(Records from a data collection)
##############################

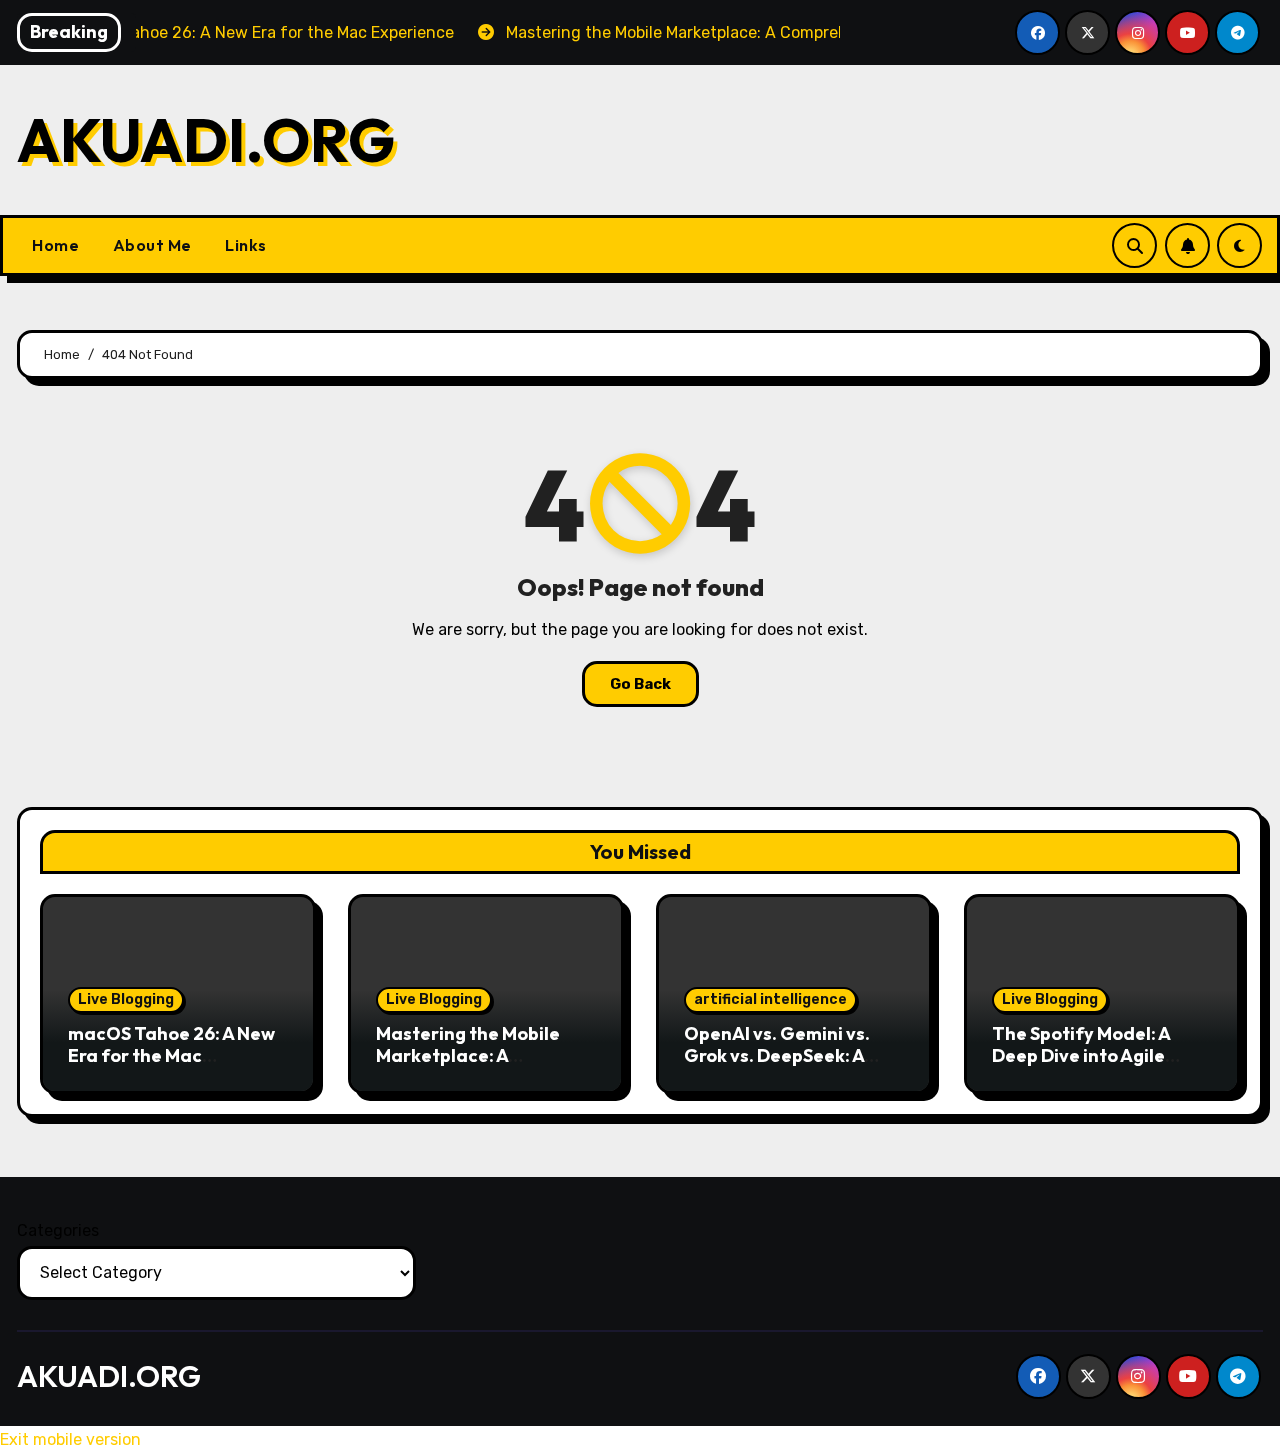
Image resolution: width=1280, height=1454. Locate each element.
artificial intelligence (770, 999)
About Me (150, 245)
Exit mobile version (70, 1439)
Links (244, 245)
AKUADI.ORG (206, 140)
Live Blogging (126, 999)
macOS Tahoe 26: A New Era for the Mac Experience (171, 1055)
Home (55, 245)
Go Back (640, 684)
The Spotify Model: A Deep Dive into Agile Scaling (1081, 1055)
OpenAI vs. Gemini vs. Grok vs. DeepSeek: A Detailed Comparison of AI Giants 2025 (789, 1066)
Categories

##############################

TASK OBJECTIVE
Copy exactly. Start at the line containing "Go Back (640, 684)" and continue through the last line of the records.

TASK RESPONSE
Go Back (640, 684)
The Spotify Model: A Deep Dive into Agile Scaling (1081, 1055)
OpenAI vs. Gemini vs. Grok vs. DeepSeek: A Detailed Comparison of AI Giants 2025 (789, 1066)
Categories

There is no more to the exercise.